* What is required *
Starting at the first line of the data below, repeat each line word for word up to and including the line with "You are a computer-use agent. This".

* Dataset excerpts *
☆ ☆ ☆ ☆ ☆ ☆ ☆

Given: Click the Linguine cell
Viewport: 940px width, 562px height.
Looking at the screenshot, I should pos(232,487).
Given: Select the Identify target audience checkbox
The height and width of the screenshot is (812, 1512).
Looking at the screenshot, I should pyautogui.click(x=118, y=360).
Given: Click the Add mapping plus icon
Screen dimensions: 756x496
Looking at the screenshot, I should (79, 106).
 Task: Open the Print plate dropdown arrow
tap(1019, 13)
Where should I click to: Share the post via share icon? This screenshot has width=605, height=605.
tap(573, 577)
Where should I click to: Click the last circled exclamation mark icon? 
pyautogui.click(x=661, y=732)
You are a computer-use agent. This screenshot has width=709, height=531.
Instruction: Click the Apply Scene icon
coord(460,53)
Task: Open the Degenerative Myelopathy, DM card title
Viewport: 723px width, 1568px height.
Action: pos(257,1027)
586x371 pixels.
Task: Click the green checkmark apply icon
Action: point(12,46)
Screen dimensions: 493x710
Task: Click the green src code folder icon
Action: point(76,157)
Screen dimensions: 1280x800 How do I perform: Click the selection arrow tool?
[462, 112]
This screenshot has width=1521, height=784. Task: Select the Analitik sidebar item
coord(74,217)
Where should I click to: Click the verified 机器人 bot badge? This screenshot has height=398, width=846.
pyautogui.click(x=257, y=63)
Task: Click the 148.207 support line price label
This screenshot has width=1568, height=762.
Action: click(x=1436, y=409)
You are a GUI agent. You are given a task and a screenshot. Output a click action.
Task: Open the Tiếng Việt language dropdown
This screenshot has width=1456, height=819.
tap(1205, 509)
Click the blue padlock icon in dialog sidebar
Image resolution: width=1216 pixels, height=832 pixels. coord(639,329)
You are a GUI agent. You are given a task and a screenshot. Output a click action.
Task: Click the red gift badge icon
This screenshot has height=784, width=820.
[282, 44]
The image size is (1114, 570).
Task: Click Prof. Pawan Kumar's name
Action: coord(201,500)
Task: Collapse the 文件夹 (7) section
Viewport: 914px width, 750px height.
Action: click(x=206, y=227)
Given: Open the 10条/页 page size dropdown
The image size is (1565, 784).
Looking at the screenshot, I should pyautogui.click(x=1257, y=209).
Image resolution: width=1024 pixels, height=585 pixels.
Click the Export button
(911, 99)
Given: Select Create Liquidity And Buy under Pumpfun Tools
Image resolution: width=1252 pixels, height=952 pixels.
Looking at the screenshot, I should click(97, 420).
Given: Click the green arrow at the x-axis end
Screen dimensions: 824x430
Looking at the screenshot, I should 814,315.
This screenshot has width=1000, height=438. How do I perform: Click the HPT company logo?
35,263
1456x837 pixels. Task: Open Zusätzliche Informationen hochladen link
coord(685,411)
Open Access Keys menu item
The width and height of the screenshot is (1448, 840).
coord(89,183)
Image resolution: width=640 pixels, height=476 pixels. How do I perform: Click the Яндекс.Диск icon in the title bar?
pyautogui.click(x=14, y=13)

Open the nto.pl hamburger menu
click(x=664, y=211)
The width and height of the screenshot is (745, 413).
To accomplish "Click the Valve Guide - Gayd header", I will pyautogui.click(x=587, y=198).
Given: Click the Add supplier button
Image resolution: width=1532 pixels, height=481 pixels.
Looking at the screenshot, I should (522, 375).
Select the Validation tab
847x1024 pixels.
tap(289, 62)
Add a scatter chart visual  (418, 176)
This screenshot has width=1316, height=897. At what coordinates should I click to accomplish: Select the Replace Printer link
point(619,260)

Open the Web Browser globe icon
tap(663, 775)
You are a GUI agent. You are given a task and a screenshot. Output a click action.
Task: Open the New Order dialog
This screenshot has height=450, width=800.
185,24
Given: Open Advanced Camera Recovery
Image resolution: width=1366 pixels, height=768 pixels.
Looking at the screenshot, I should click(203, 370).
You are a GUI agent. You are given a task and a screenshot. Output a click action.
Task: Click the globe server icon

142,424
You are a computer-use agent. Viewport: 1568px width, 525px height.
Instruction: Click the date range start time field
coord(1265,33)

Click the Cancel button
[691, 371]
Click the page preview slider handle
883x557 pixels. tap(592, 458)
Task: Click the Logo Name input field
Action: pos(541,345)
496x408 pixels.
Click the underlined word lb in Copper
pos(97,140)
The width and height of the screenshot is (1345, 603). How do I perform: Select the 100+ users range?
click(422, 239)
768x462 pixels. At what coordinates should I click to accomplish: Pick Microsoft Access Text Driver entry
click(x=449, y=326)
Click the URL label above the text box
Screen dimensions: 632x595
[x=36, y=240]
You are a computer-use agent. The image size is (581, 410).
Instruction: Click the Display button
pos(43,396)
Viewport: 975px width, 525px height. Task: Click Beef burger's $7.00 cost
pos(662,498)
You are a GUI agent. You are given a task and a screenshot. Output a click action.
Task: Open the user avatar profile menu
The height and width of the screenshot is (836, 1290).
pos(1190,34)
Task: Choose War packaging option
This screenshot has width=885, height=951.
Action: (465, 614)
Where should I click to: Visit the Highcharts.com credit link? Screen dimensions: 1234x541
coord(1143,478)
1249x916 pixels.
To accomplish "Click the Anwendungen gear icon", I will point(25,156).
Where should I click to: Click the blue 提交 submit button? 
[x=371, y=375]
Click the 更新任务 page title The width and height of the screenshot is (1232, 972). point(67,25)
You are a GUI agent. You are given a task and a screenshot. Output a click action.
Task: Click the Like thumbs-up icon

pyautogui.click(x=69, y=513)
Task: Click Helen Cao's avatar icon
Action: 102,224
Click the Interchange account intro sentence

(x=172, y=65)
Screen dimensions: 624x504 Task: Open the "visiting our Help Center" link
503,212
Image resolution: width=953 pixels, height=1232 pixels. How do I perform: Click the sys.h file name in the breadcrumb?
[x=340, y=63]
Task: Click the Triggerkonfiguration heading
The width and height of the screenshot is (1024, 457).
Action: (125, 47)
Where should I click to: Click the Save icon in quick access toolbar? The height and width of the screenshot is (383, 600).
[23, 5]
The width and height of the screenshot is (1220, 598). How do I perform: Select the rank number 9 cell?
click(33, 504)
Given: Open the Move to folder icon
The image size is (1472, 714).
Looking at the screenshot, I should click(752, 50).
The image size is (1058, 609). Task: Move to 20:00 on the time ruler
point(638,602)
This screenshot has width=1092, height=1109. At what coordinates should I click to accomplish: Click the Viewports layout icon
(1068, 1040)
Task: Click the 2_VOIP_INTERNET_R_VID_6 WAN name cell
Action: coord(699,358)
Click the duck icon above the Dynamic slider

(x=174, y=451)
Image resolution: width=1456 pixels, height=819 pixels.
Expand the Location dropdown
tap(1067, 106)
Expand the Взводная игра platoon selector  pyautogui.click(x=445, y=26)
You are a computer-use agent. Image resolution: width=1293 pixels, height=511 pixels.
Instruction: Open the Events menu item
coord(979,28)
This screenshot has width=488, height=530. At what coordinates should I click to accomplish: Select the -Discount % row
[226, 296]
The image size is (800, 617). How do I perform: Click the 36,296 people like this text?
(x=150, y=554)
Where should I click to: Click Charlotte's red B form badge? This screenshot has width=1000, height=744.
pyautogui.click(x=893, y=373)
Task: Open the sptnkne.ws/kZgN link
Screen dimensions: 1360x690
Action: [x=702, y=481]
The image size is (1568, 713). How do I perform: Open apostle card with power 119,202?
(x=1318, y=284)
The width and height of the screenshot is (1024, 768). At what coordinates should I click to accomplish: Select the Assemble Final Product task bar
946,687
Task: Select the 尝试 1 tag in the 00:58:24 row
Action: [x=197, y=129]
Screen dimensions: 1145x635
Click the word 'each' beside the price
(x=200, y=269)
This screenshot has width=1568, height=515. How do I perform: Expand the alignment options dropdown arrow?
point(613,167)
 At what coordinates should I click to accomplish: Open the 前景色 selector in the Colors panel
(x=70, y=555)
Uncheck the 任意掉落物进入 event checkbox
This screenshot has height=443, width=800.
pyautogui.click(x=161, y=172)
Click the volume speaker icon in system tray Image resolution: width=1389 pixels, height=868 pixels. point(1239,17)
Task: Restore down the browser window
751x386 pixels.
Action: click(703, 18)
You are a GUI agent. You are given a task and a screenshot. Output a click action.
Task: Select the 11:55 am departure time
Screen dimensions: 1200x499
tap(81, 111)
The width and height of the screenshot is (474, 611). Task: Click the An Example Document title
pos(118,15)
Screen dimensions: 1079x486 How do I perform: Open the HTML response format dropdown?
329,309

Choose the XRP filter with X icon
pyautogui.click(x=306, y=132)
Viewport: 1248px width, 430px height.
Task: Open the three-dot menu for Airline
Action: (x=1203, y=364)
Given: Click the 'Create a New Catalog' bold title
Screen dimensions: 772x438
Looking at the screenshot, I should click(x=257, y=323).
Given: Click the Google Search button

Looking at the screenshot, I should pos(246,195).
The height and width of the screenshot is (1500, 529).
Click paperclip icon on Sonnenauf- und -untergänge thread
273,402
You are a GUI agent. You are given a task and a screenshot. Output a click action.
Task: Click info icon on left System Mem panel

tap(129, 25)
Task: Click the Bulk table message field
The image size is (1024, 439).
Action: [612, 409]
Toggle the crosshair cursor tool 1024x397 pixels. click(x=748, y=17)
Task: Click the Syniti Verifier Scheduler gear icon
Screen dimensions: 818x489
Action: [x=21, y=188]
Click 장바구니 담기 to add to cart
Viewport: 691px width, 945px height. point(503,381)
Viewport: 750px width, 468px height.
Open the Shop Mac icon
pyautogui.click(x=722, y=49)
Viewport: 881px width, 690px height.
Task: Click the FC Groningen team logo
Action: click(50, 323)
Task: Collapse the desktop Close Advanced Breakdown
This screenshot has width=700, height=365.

☆ ☆ ☆ ☆ ☆ ☆ ☆

* Solution to the exercise *
Given: Click the Linguine cell
Viewport: 940px width, 562px height.
Looking at the screenshot, I should pos(232,487).
Given: Select the Identify target audience checkbox
The height and width of the screenshot is (812, 1512).
Looking at the screenshot, I should pyautogui.click(x=118, y=360).
Given: Click the Add mapping plus icon
Screen dimensions: 756x496
Looking at the screenshot, I should (79, 106).
 Task: Open the Print plate dropdown arrow
tap(1019, 13)
Where should I click to: Share the post via share icon? This screenshot has width=605, height=605.
tap(573, 577)
Where should I click to: Click the last circled exclamation mark icon? 
pyautogui.click(x=661, y=732)
You are a computer-use agent. This screenshot has width=709, height=531.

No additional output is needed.